EXERCICES À FAIRE>
1. Reproduisez à l'identique le passage de l'extrait qui commence par « On aurait voulu » et se poursuit jusqu'à « de la saison ? ».
2. Reprenez le texte sur l'approche de la mort et poursuivez-le à la suite de sa dernière phrase.
━━━━━ EXTRAIT ━━━━━
On pourra lire dans ce même ouvrage 2 ce que Madeleine Delbrêl, à la lumière de l’Evangile, écrit « de la mort qui vient ».

2 Coll. Poètes d’aujourd’hui, Marie Noël, p. 117.

Marie Noël nous invite à un cheminement révélateur, lui aussi, d’une vision authentiquement chrétienne :

VISION

« Quand j’approcherai de la fin du Temps,
Quand plus vite qu’août ne boit les étangs,
J’userai le fond de mes courts instants ;
Quand la terre ira se rétrécissant
Et que mon chemin déjà finissant
Courra sous mes pieds au dernier versant :
Quand de jour en jour je perdrai la faim
Je perdrai la force et que de ma main
Lasse de tenir tombera le pain ;
Quand tout sur ma langue aura mauvais goût,
Quand tout dans mes yeux pâlira, quand tout
Me fera branler si je suis debout ;
Quand je n’irai plus même en ma maison,
Quand je n’aurai plus pour seul horizon
Qu’au fond de mon lit toujours la cloison…
Quand les voisines sur le pas
De la porte parleront bas,
Parleront et n’entreront pas ;
Quand leurs voix, murmure indistinct
M’abandonnant à mon destin,
S’évanouiront dans le lointain ;
Quand la mort comme un assassin
Qui précipite son dessein
S’agenouillera sur mon sein;
Quand ses doigts presseront mon cou
Quand de mon corps mon esprit fou
Jaillira sans savoir jusqu’où…
Alors, pour traverser la nuit, comme une femme
Emporte son enfant endormie, ô mon Dieu,
Tu me prendras, tu m’emporteras au milieu
Du ciel splendide en ta demeure où peu à peu
Le matin éternel réveillera mon âme. »

On aurait voulu citer le poème en entier.

Demeure pourtant cette vérité : sa lumière ne vient pas nous dispenser des ombres de la mort, mais nous armer pour remporter la dernière victoire sur le dernier ennemi. C’est aussi l’expérience que retrace l’Abraham de Fernand Chavannes.

« Est-ce déjà l’automne ? Est-ce que déjà on vendange et on abat les noix, et fument les feux qui brûlent les restes de la saison ?

» Oh Dieu, je suis saisi d’angoisse à cause de mon péché !

» Certainement si je n’avais pas péché, et si mes pères n’avaient pas péché je ne mourrais point !…

» Voici que j’ai peur ! J’ai peur en entendant venir l’Ange de la Mort ; sans doute que son aspect est effrayant et son pas m’épouvante. »

(L’ange d’autrefois s’approche.)

Abraham :

— … Est-ce toi ? Ainsi donc l’Ange de la Mort est le même que l’Ange de la Vie ! Que de fois je t’ai rencontré et que de luttes tu m’as livrées, et chaque fois j’ai été vaincu ! Tu m’as séparé de ceux que j’aimais...

L’Ange :

— Mais maintenant c’est de toi-même qu’il convient que je te sépare.

Abraham :

— Oh ! oh ! cela aussi est dur, et cela aussi une lutte redoutable, et la plus redoutable. Et je vois bien que je serai vaincu dans cette lutte encore : mais serai-je béni comme les autres fois ? Seigneur, tu m’as promis, mais ne verrai-je pas l’effet de tes promesses ?
━━━━━ DONNÉES BRUTES ━━━━━
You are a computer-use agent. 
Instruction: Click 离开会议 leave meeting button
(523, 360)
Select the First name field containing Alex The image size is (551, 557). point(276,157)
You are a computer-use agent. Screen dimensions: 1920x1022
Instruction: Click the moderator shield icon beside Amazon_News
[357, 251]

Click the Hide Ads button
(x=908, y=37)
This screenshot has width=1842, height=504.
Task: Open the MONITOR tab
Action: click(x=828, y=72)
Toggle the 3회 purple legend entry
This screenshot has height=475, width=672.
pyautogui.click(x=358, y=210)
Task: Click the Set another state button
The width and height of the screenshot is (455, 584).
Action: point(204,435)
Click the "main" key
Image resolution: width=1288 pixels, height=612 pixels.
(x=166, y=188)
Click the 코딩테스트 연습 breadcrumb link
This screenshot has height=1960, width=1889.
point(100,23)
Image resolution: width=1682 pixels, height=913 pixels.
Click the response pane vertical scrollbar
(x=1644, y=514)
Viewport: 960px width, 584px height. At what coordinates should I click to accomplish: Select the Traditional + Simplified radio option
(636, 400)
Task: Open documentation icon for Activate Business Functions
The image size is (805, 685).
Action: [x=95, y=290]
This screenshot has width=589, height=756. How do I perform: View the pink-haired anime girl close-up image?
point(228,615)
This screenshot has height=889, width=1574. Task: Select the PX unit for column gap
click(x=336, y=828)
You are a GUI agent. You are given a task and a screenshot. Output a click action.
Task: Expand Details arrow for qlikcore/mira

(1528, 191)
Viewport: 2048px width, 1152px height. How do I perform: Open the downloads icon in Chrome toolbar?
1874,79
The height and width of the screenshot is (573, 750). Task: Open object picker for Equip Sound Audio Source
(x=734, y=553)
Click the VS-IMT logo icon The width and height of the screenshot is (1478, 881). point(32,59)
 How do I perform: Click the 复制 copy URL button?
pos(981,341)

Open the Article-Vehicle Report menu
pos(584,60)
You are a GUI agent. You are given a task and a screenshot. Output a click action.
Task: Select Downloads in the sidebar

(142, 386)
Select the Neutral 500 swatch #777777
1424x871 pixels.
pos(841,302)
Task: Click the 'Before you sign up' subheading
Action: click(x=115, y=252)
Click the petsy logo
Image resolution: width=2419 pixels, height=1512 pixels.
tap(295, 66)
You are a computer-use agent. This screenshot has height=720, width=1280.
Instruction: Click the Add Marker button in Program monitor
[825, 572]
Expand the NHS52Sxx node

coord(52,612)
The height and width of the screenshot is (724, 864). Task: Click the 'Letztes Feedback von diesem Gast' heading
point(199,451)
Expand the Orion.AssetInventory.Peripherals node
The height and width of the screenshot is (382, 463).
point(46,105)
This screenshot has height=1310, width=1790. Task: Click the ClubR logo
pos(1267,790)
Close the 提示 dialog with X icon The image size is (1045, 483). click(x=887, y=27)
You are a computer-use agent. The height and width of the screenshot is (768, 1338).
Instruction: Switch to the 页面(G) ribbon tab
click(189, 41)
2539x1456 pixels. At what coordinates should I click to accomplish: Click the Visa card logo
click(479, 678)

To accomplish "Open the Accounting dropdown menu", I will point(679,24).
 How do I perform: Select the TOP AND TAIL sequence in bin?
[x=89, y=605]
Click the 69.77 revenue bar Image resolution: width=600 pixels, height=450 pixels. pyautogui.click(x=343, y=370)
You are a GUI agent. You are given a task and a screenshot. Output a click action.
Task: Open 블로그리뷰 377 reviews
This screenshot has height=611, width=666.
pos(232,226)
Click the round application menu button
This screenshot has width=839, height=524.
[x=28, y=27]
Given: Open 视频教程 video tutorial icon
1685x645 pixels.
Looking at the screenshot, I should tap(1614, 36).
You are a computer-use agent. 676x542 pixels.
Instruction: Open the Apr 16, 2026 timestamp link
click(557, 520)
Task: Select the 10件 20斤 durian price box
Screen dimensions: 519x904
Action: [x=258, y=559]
━━━━━
RÉPONSES FINALES>
1.
On aurait voulu citer le poème en entier.

Demeure pourtant cette vérité : sa lumière ne vient pas nous dispenser des ombres de la mort, mais nous armer pour remporter la dernière victoire sur le dernier ennemi. C’est aussi l’expérience que retrace l’Abraham de Fernand Chavannes.

« Est-ce déjà l’automne ? Est-ce que déjà on vendange et on abat les noix, et fument les feux qui brûlent les restes de la saison ?

2.
L’Ange :

— Il suffit pour cela que tu regardes devant toi, dans l’avenir, Car voici ta postérité se lève ! Certes, tu seras appelé parmi toute la terre le Père des Croyants ; mais tu n’es qu’une figure, la foi que tu as eue n’est qu’une simple image : voici Joseph, et voici Marie, et voici le petit enfant ! Celui dont la foi transportera les montagnes, guérira les malades et ressuscitera les morts, celui qui rachètera tous les péchés du monde et les tiens avec tous les autres, apportant la grâce ici-bas, et la terre affranchie le glorifiera aux siècles des siècles. Mais pour cette œuvre qu’il aura à faire, la foi qui lui viendra de toi ne lui suffira pas ; le prenant des autres, des plus tendres, il y ajoutera l’amour.

Abraham :

— O bonheur, à joie ! O pays retrouvé ! O Seigneur, maintenant je puis mourir.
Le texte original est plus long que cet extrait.